To my mother, everybody who came to our house in those days
was a liar, cheater, prostitute or homosexual, and whenever her jealousy overcame her she'd fly into a fit of name-calling, virtually driving people out. Her hostilities also began to encompass my father's artwork, and when two pieces disappeared—a sculpture he had done and a table made by Fritz—she denied having anything to do with it. One day months later, while we were driving to school, I saw the table in a backyard and told my father. It was the house of a junkman who said he had found it in the dump. The sculpture turned up ten years later, when we got a phone call from some people in New Jersey who had received it from my mother. She had made them promise never to tell, but they had finally been overcome with guilt.

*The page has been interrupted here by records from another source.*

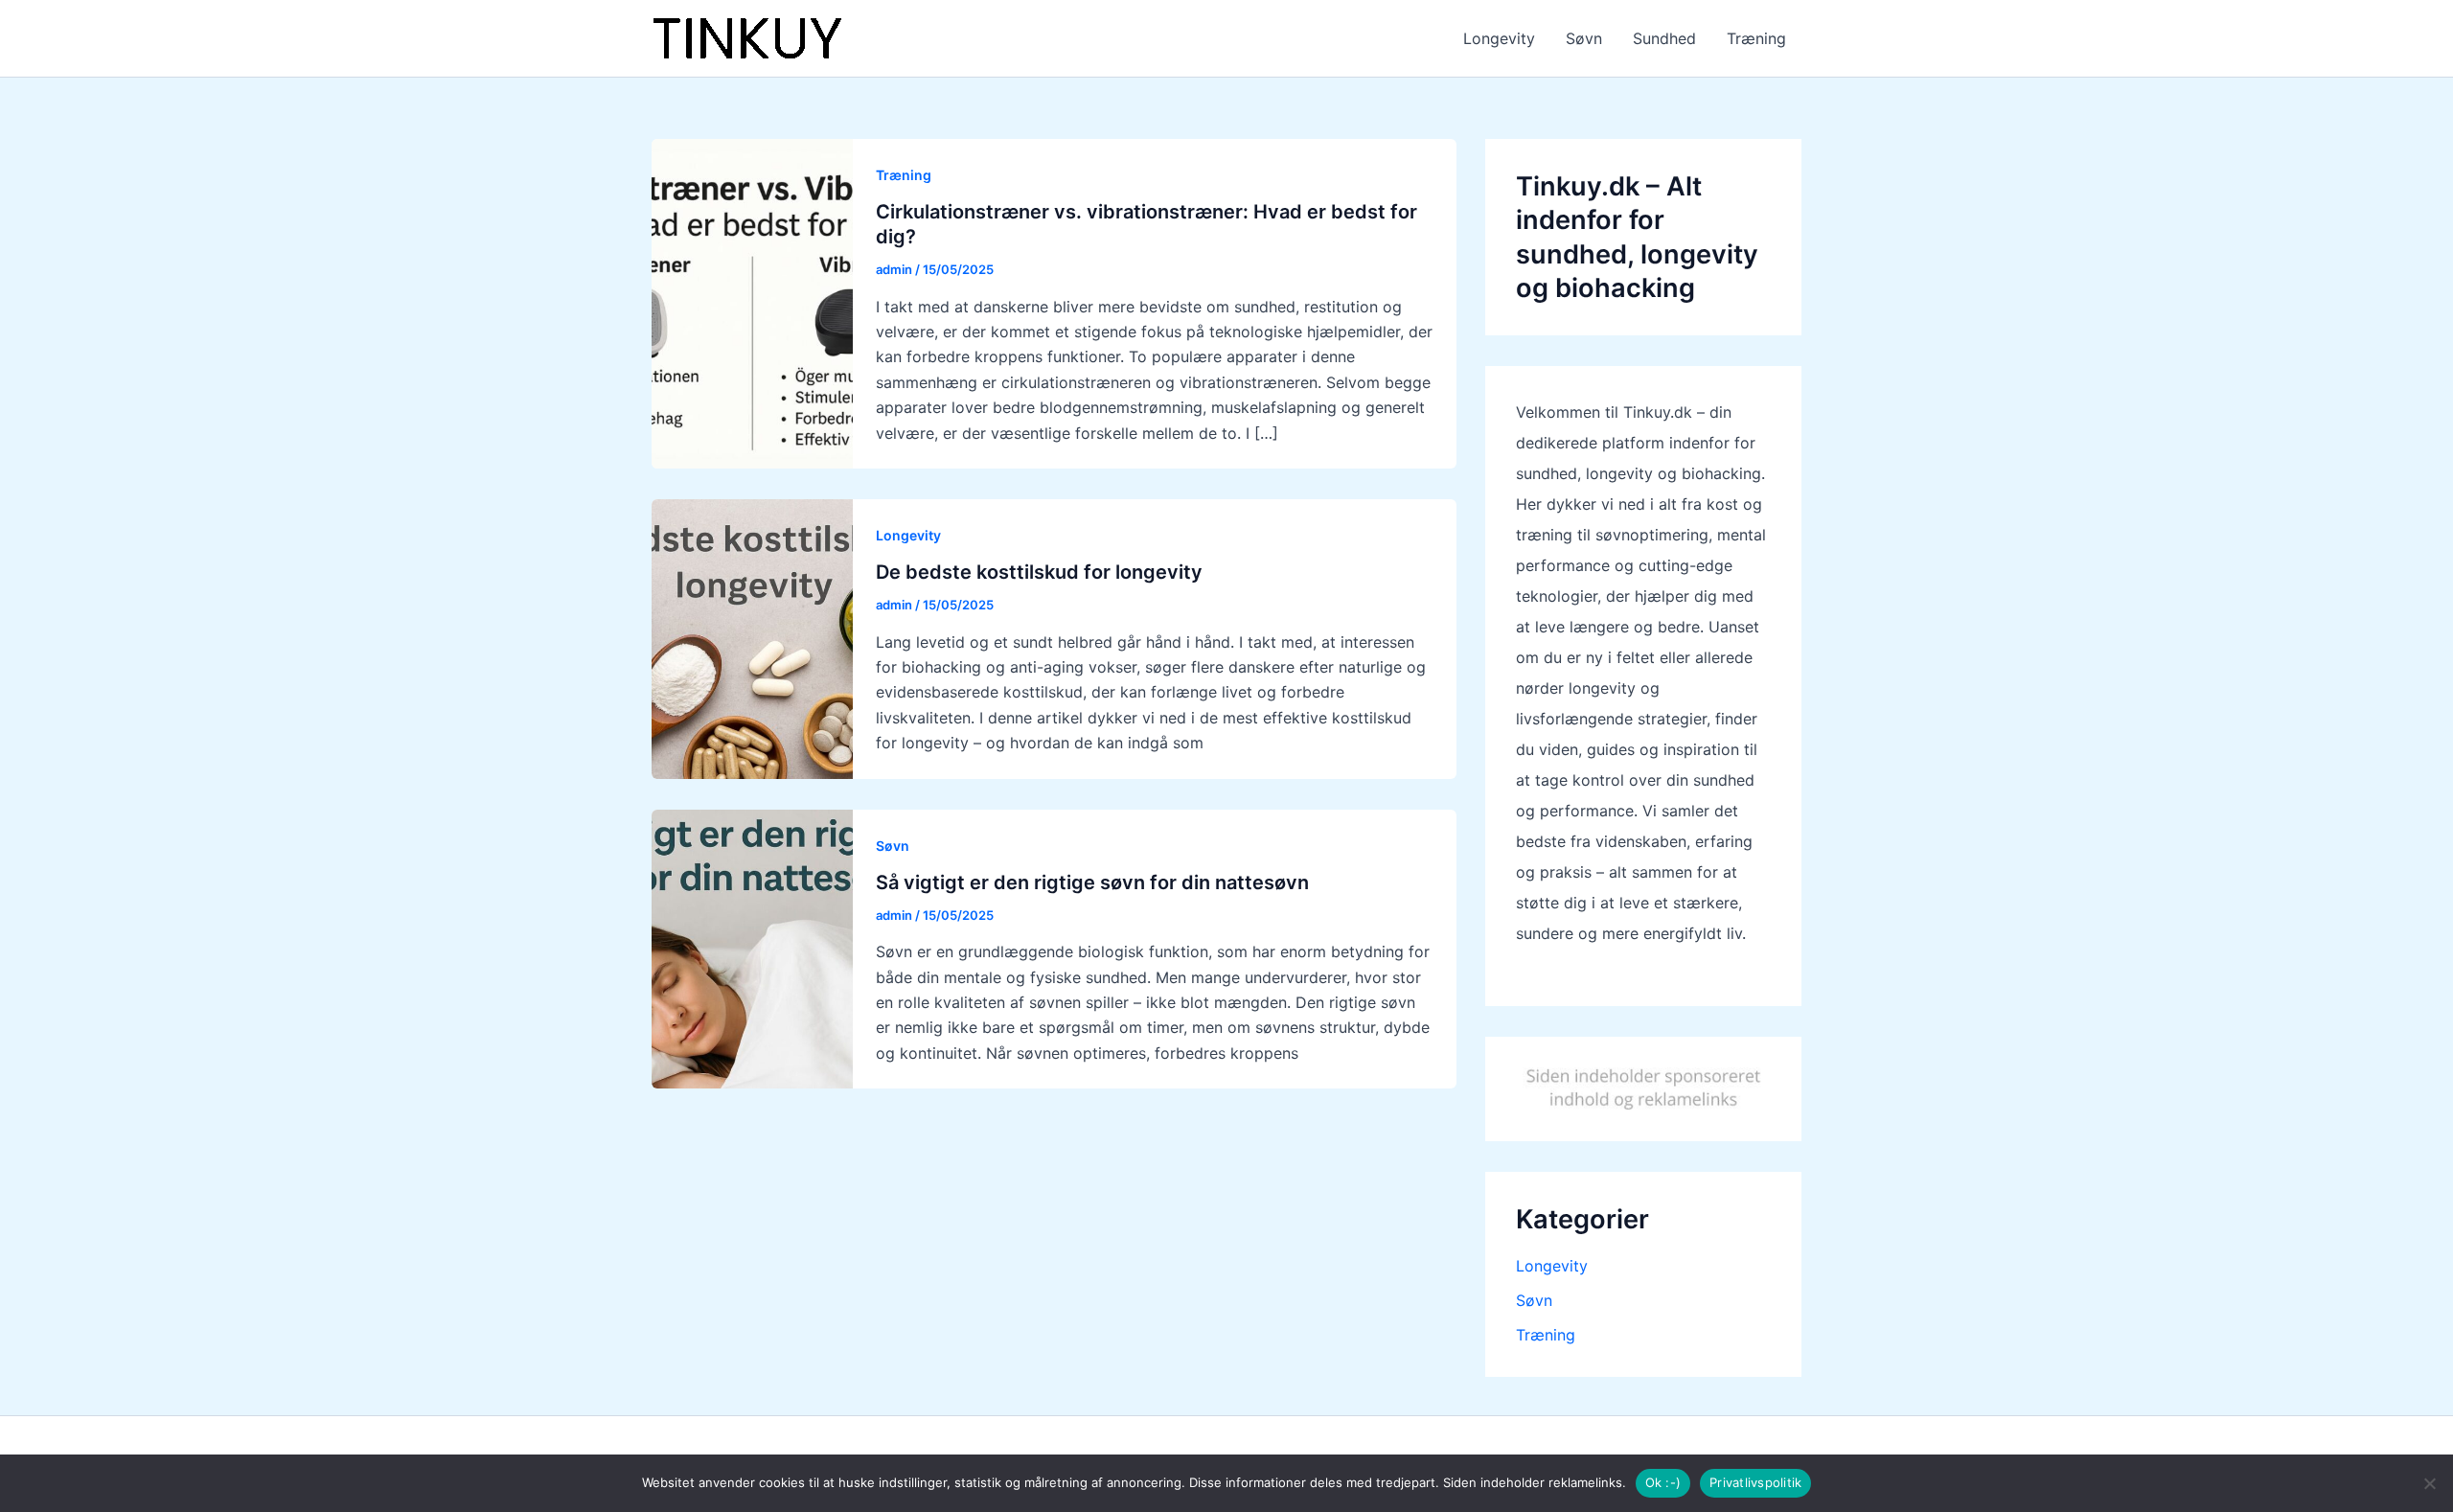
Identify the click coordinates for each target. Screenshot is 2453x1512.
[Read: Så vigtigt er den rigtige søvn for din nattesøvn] (752, 947)
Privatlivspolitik (1755, 1482)
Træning (1756, 38)
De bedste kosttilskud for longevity (1039, 572)
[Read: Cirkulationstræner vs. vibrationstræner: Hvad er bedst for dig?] (752, 301)
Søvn (1584, 38)
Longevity (1499, 38)
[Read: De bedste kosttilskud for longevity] (752, 637)
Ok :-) (1663, 1482)
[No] (2429, 1483)
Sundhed (1664, 38)
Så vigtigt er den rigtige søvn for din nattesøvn (1092, 882)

My father filed for divorce and custody when I was nine. It only made my mother rage all the more as she watched him pack his clothes, paints, brushes, canvases and stretchers. He moved to Soho in Manhattan, where he bought a loft with Fritz, leaving Tony, Nina, Jade and me alone in the emptiness of the house. My mother was miserable and desperate until she met the Intaglias, a family of religious fanatics that lived nearby. With them, she sought consolation and found a religious belief that embraced her confused passions and, even more important, showed her a way to help win permanent custody of her children. With the help of the Intaglias, she set out to prove that my father was a child molester.

For my mother, marriage and family were the most important things in life and, looking back, it seems she was trying everything in her power to hold on to my father by hurting him. I remember he used to tell us, “I swear, if I so much as showed admiration for a tree, Mommy would have it chopped down.”

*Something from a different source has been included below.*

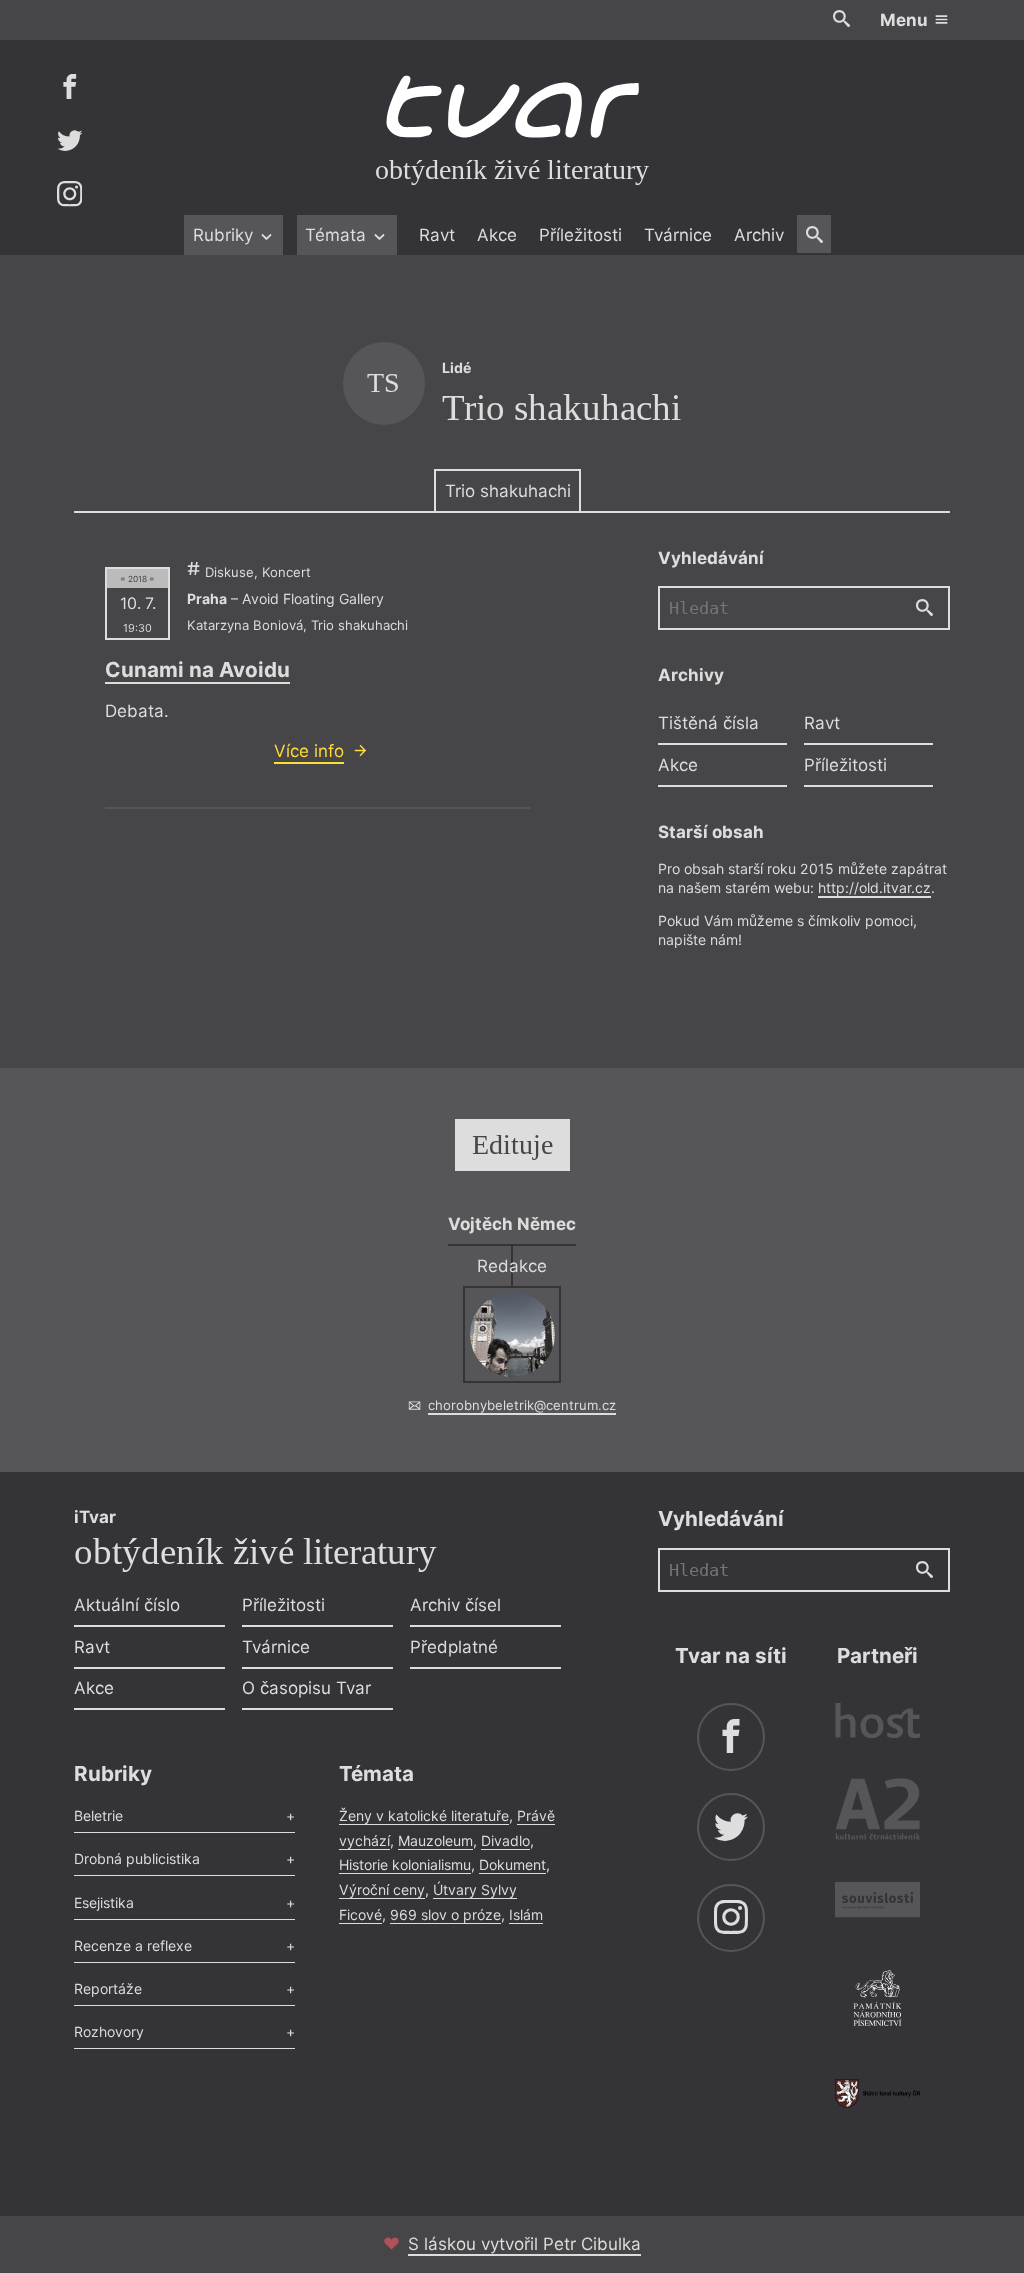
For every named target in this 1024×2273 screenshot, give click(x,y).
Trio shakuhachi (508, 491)
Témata (338, 235)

But my mother's problems were not the problems of a normal woman; she was more deeply troubled than we ever really imagined. Young as I was, I couldn't begin to know how to help solve her problems. I only saw that my mother was totally different from the storybook mothers of my classmates. As good as her intentions may have been, I saw a mother who made us wear the same clothes every day to school, day in and day out until I was twelve—plaid skirt, blue sweater, wool socks and dowdy little leather shoes. She said she wanted us to be dressed the way she had when she went to boarding school in England.

Because I was the eldest, I was prepared to do anything in my juvenile power to help my father get a good story for the courts and win the custody battle. Whenever one of my mother's long-winded sermons began to deteriorate into persecution tirades about my father,
New York and everyone else in the world who was against her, I tried to defend him, often losing my temper. I got hit with wooden clogs, locked in the cellar and pelted with flying corncobs. Every time she pulled me around by the hair, I would carefully brush out all the loose ones, put them into an envelope and save them for my father to use as evidence in court.

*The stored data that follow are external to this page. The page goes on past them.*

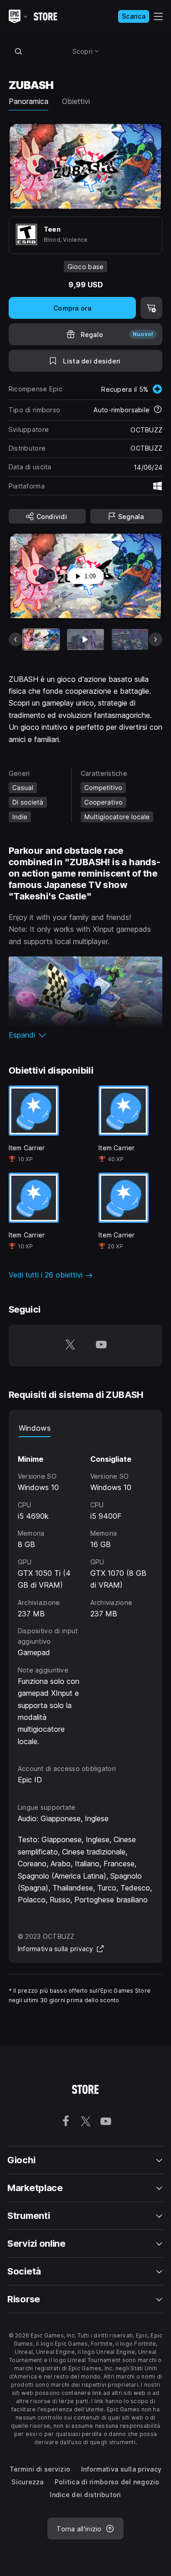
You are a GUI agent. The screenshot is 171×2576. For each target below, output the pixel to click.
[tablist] (86, 1428)
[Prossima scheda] (155, 639)
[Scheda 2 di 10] (85, 639)
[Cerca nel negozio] (19, 51)
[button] (86, 1035)
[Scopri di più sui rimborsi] (157, 410)
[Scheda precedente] (15, 639)
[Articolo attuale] (41, 639)
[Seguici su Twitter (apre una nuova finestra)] (70, 1345)
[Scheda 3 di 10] (130, 639)
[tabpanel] (86, 1592)
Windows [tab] (35, 1428)
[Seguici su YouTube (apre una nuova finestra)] (101, 1345)
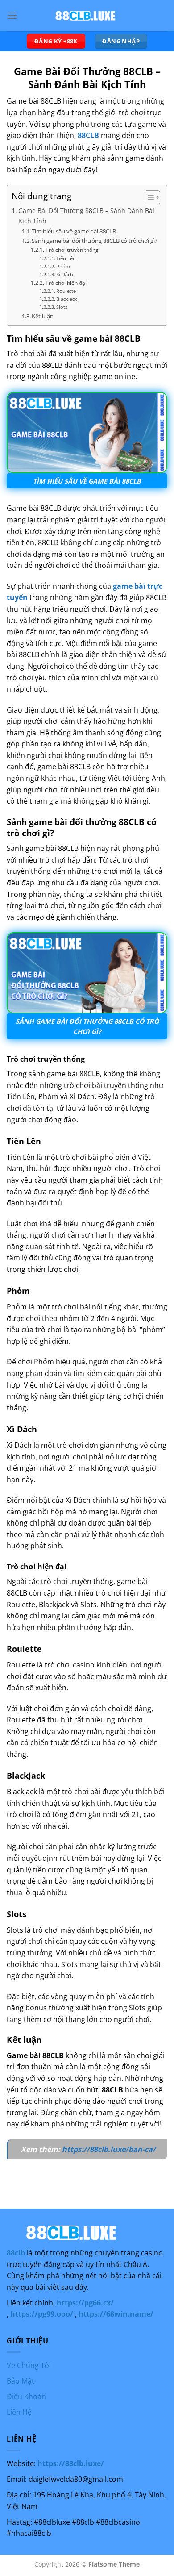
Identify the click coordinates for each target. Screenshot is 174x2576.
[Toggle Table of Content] (148, 197)
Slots (61, 307)
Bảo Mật (20, 2381)
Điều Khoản (26, 2396)
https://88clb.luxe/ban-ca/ (109, 2149)
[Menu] (12, 15)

For two and a half years Nina, Tony, Jade and I lived through endless sessions with psychiatrists and social workers who tried to interpret what we told them and decide which parent would be better for us. My mother had preachers who had never met the family sign affidavits saying they had seen my father performing unnatural acts with us; one affidavit that I saw by accident said he had forced us to have sex with our dog.